- Theatrical release poster
- Directed by: Harry L. Fraser
- Screenplay by: George Arthur Durlam Harry L. Fraser
- Produced by: Trem Carr
- Starring: Bill Cody Andy Shuford Marion Burns William Desmond Franklyn Farnum John Elliott
- Cinematography: Archie Stout
- Edited by: Leonard Wheeler
- Production company: Monogram Pictures
- Distributed by: Monogram Pictures
- Release date: October 10, 1931;
- Running time: 53 minutes
- Country: United States
- Language: English

= Oklahoma Jim =

1931 film

Oklahoma Jim is a 1931 American Western film directed by Harry L. Fraser and written by George Arthur Durlam and Harry L. Fraser. The film stars Bill Cody, Andy Shuford, Marion Burns, William Desmond, Franklyn Farnum and John Elliott.

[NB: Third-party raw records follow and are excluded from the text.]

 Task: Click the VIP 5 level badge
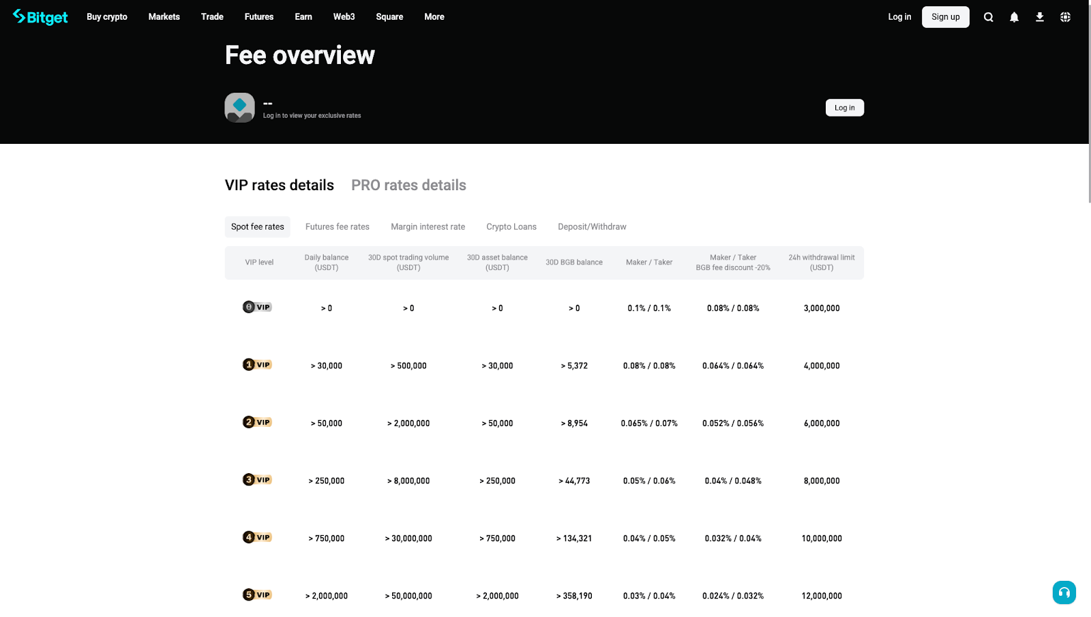click(x=257, y=595)

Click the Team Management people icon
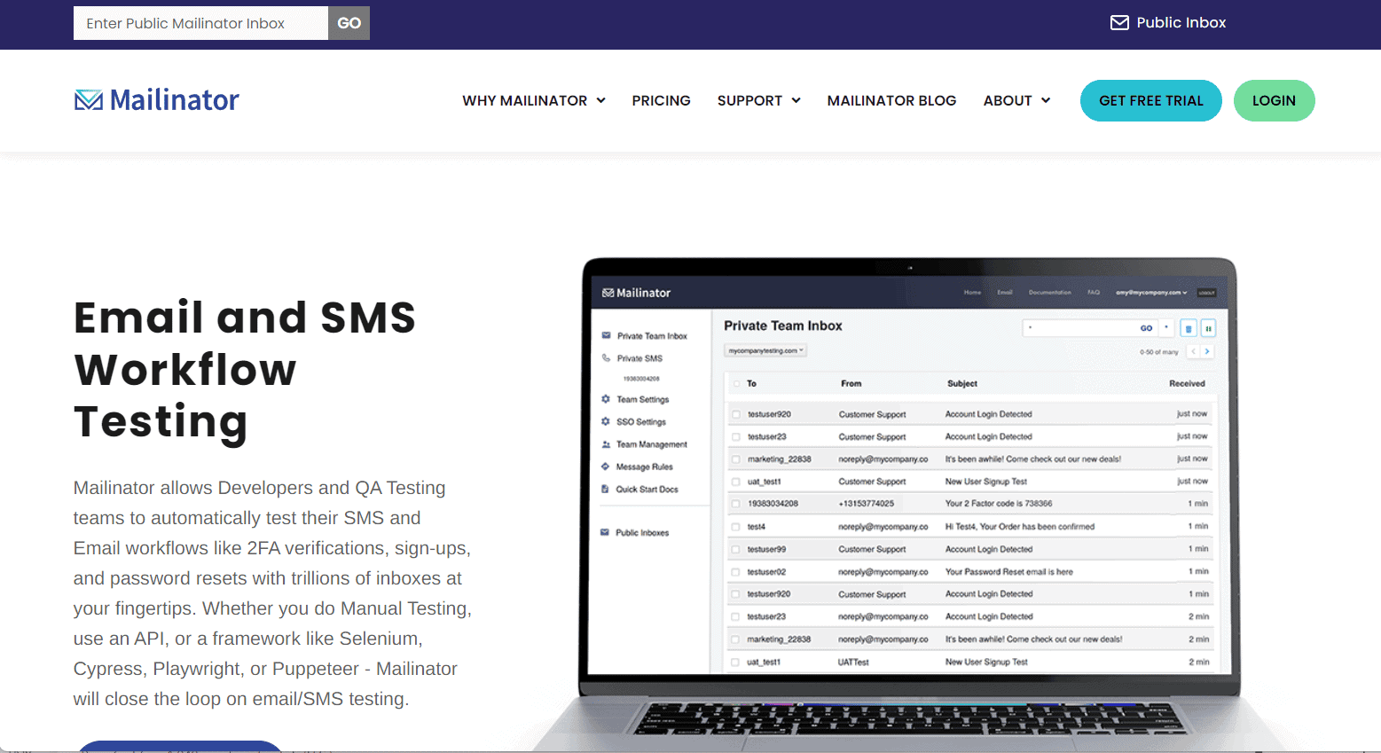pyautogui.click(x=606, y=444)
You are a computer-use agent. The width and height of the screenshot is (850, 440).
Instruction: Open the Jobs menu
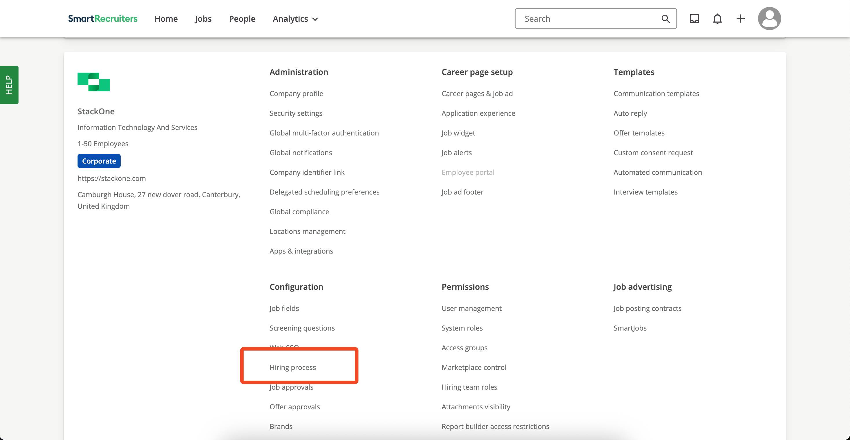point(203,19)
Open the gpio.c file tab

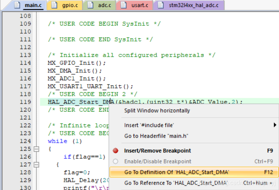pyautogui.click(x=69, y=5)
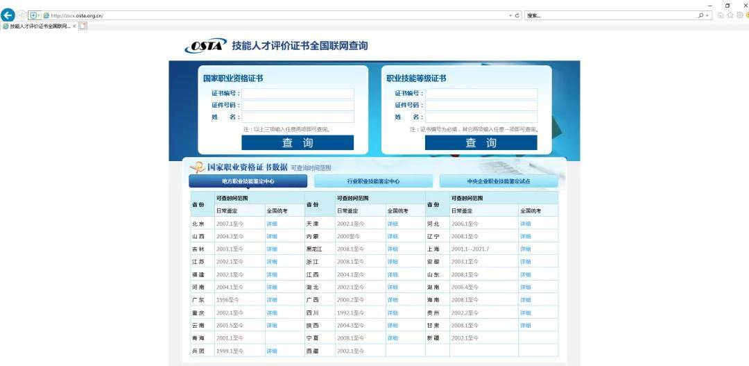Open browser settings gear icon
Viewport: 749px width, 366px height.
(x=739, y=15)
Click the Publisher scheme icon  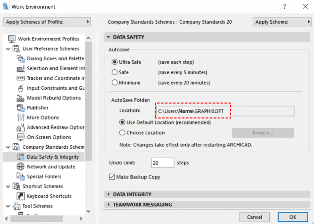tap(21, 108)
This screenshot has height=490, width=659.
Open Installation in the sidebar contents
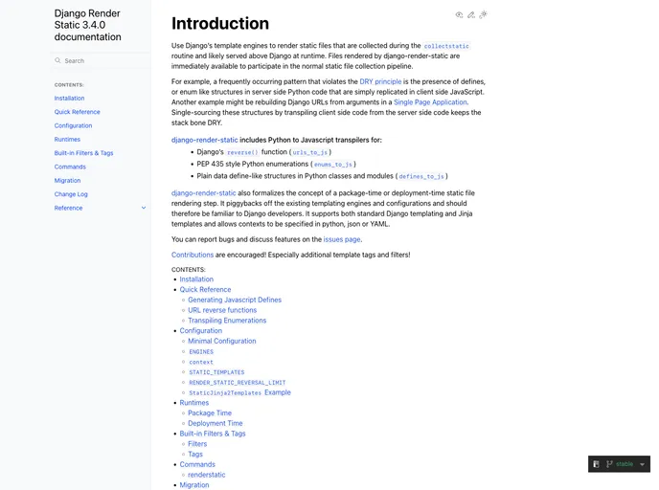click(69, 98)
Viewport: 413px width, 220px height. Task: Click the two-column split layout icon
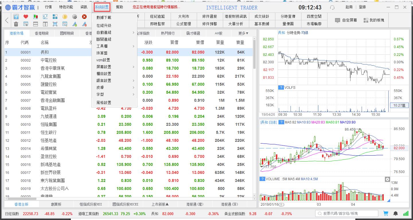(45, 24)
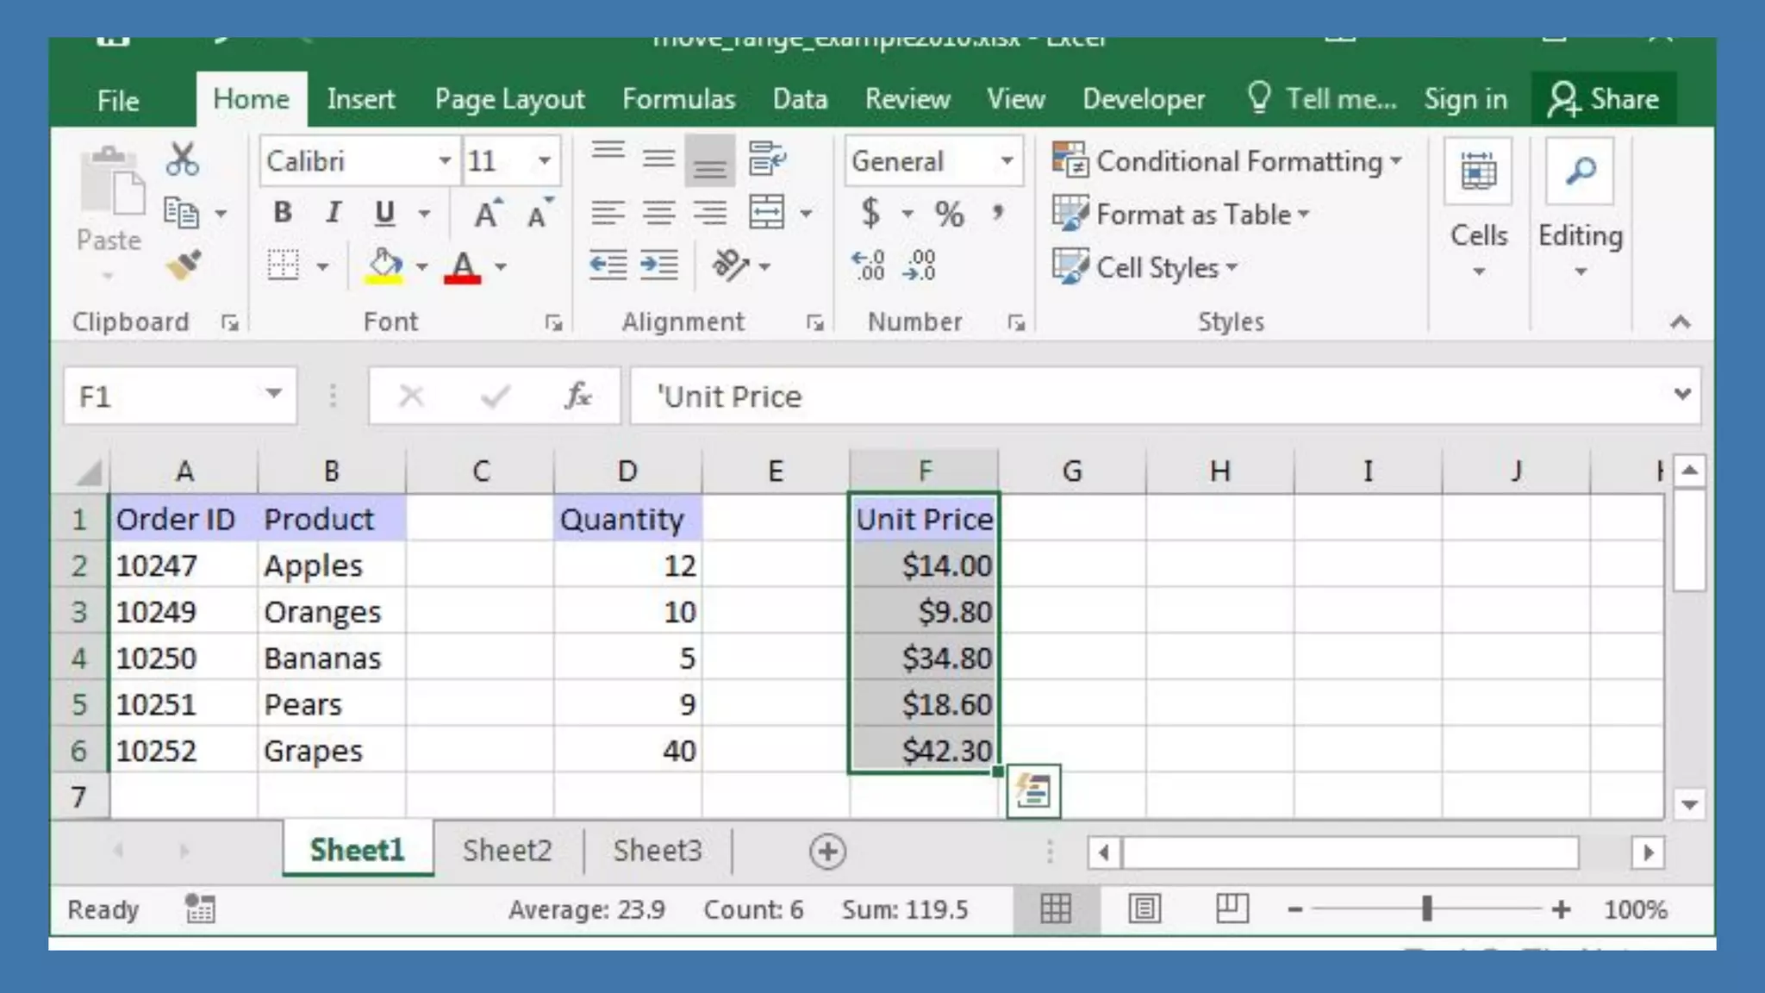Click the Increase Decimal icon
The image size is (1765, 993).
[868, 265]
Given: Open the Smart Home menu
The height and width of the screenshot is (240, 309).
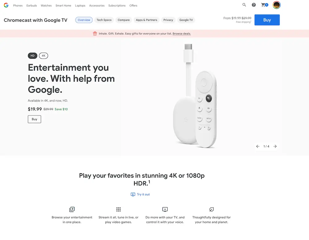Looking at the screenshot, I should (x=63, y=6).
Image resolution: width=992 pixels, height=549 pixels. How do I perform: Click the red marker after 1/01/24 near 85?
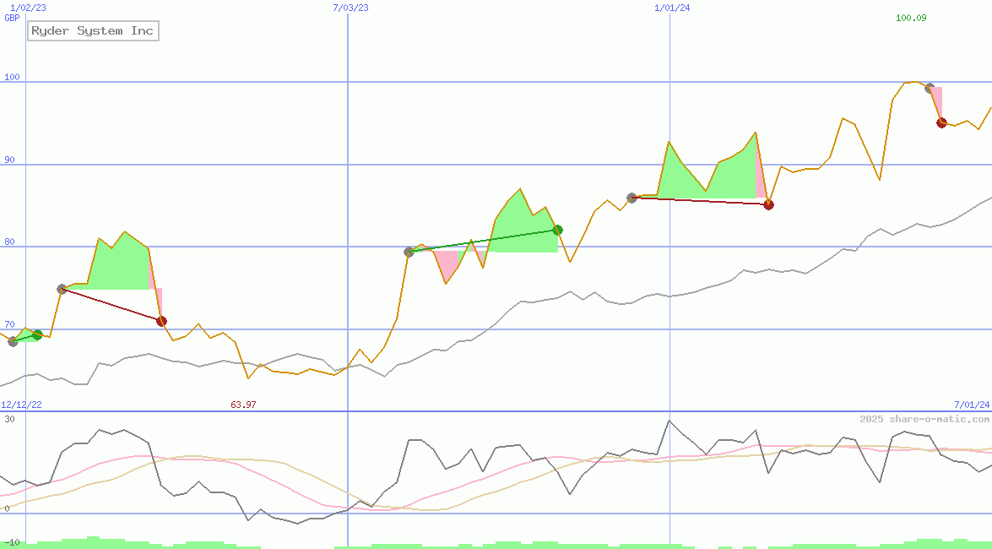point(768,204)
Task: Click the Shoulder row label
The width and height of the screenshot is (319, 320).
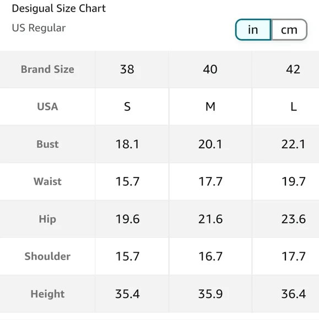Action: coord(47,257)
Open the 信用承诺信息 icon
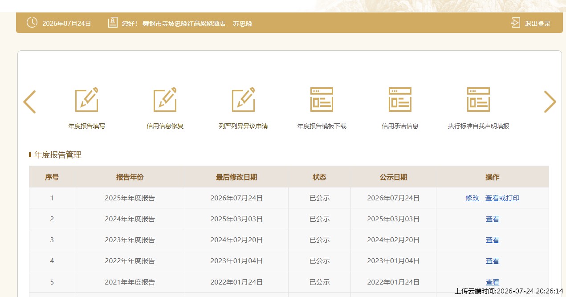Image resolution: width=566 pixels, height=297 pixels. coord(400,100)

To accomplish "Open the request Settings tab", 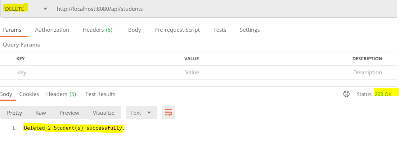I will (x=250, y=30).
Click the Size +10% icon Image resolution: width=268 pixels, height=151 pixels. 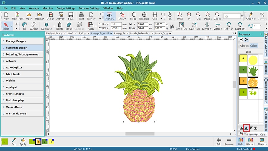181,26
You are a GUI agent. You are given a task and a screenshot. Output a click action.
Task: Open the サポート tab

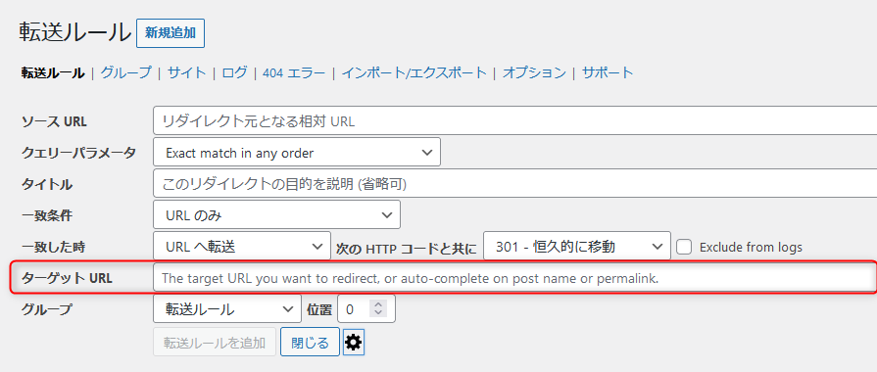(x=608, y=72)
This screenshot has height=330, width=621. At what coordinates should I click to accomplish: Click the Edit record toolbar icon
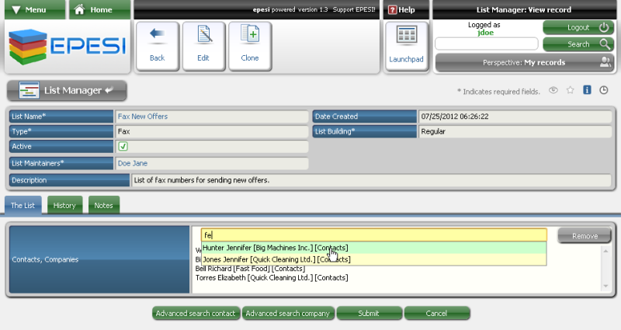(x=203, y=44)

The film was released on October 10, 1931, by Monogram Pictures.

==Cast==
- Bill Cody as Oklahoma Jim Kirby
- Andy Shuford as Jerry
- Marion Burns as Betty Rankin
- William Desmond as Lacy
- Franklyn Farnum as Army Captain
- John Elliott as Indian Agent
- Ed Brady as Cash Riley
- Earl Dwire as Cavalry Sergeant

== Censorship ==
Before Oklahoma Jim could be exhibited in Kansas, the Kansas Board of Review required the elimination of all scenes where people are nude, the reason given was that they were "indecent."